• WHAT TO DO: Output the material below word for word, from its first line through the line containing "center [281, 218].", with both ends included. Leave the pictures out of your output.
-- Opening Marker --
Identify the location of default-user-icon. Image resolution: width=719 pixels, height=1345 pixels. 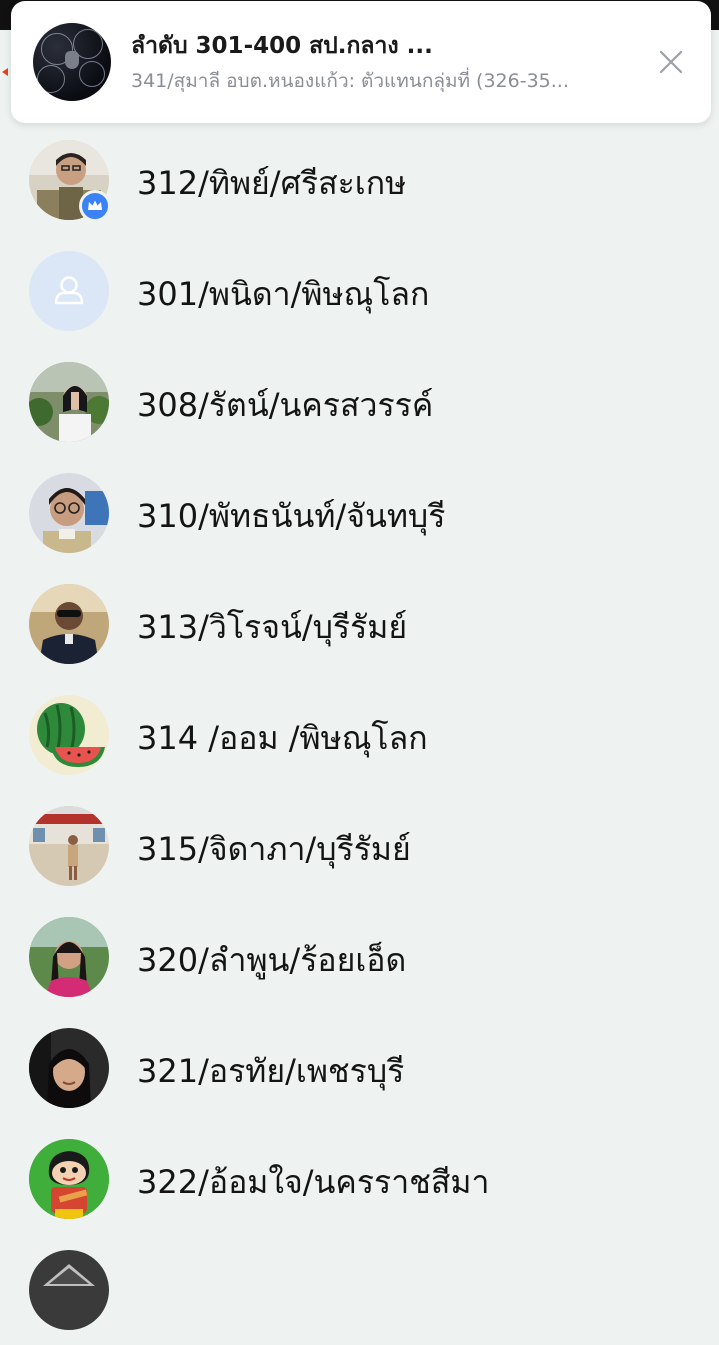
(69, 290).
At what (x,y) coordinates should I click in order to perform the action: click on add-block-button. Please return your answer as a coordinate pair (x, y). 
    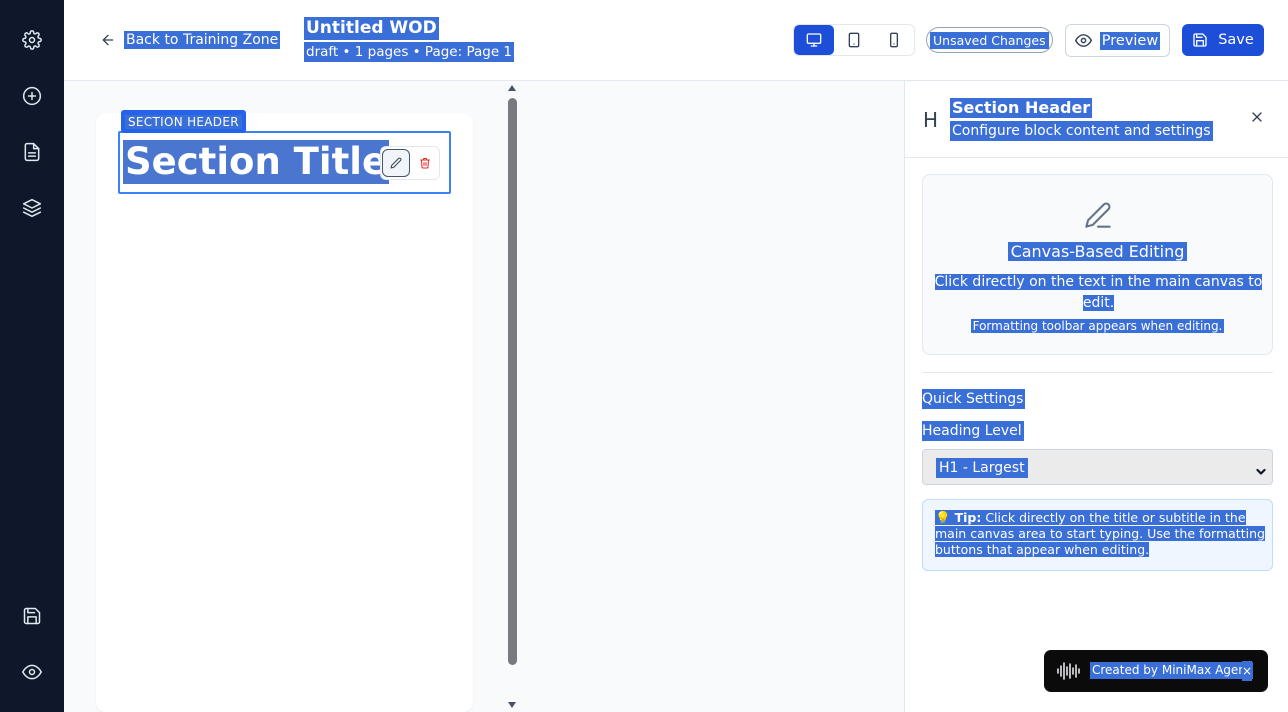
    Looking at the image, I should click on (32, 96).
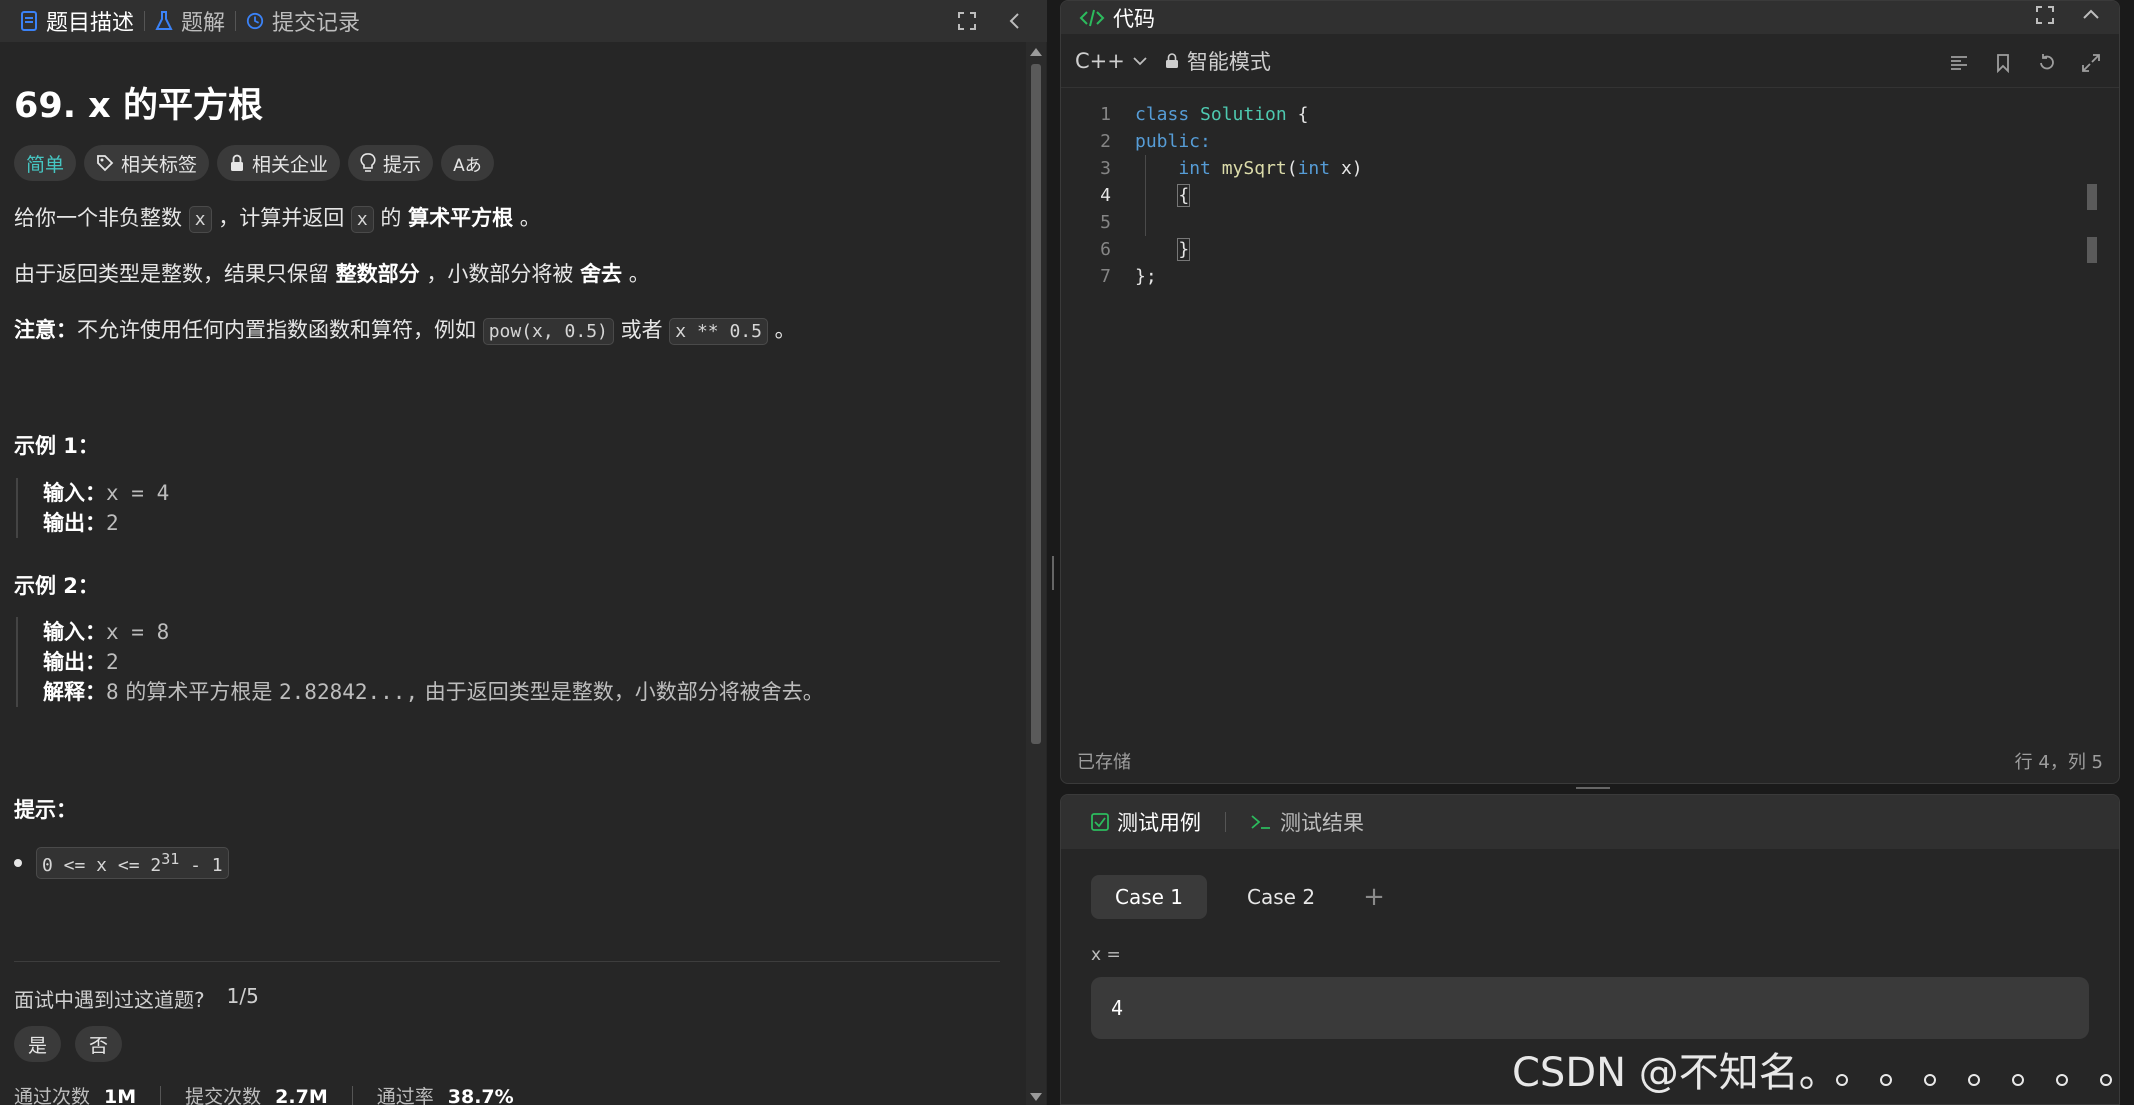 This screenshot has width=2134, height=1105. What do you see at coordinates (281, 218) in the screenshot?
I see `desc1-mid: ，计算并返回` at bounding box center [281, 218].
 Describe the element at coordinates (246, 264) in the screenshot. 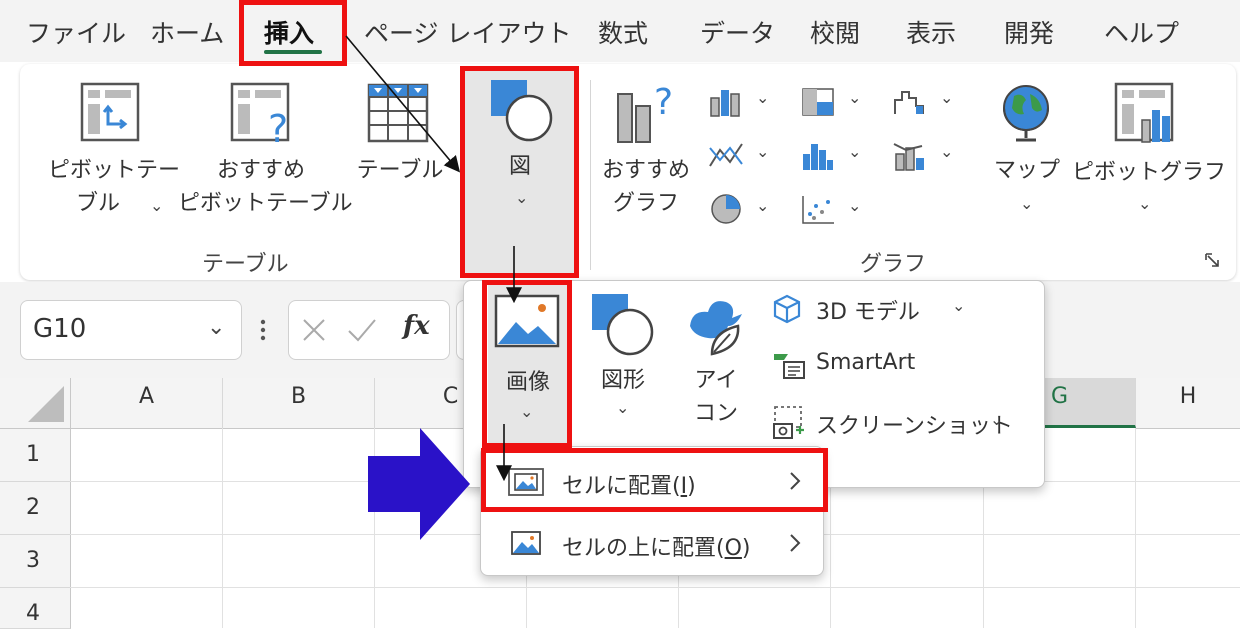

I see `table-group-label: テーブル` at that location.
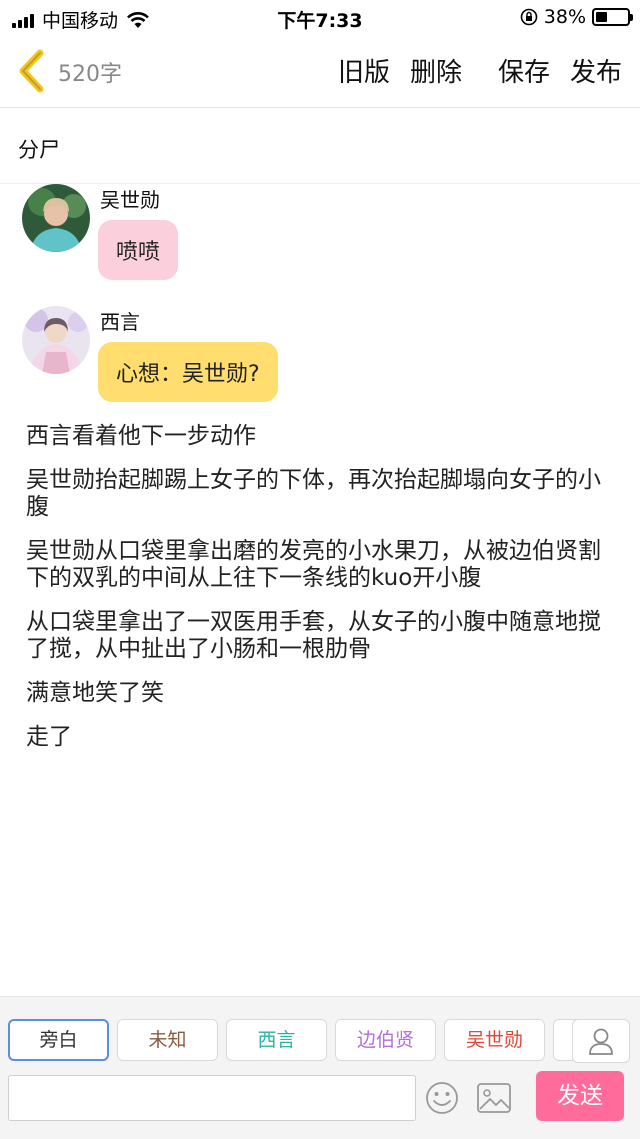 This screenshot has width=640, height=1139. I want to click on sender-name: 吴世勋, so click(130, 200).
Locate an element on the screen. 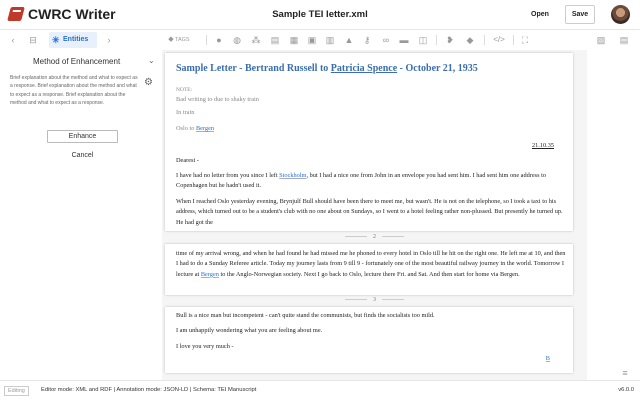  place-stockholm: Stockholm is located at coordinates (292, 176).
-- Closing Marker --
• WORKED SOLUTION:
Identify the location of default-user-icon. Image resolution: width=719 pixels, height=1345 pixels. 
(69, 290).
At what (x,y) coordinates should I click in order to perform the action: click on add-block-button. Please return your answer as a coordinate pair (x, y). 
    Looking at the image, I should click on (32, 96).
 This screenshot has width=2134, height=1105. What do you see at coordinates (281, 218) in the screenshot?
I see `desc1-mid: ，计算并返回` at bounding box center [281, 218].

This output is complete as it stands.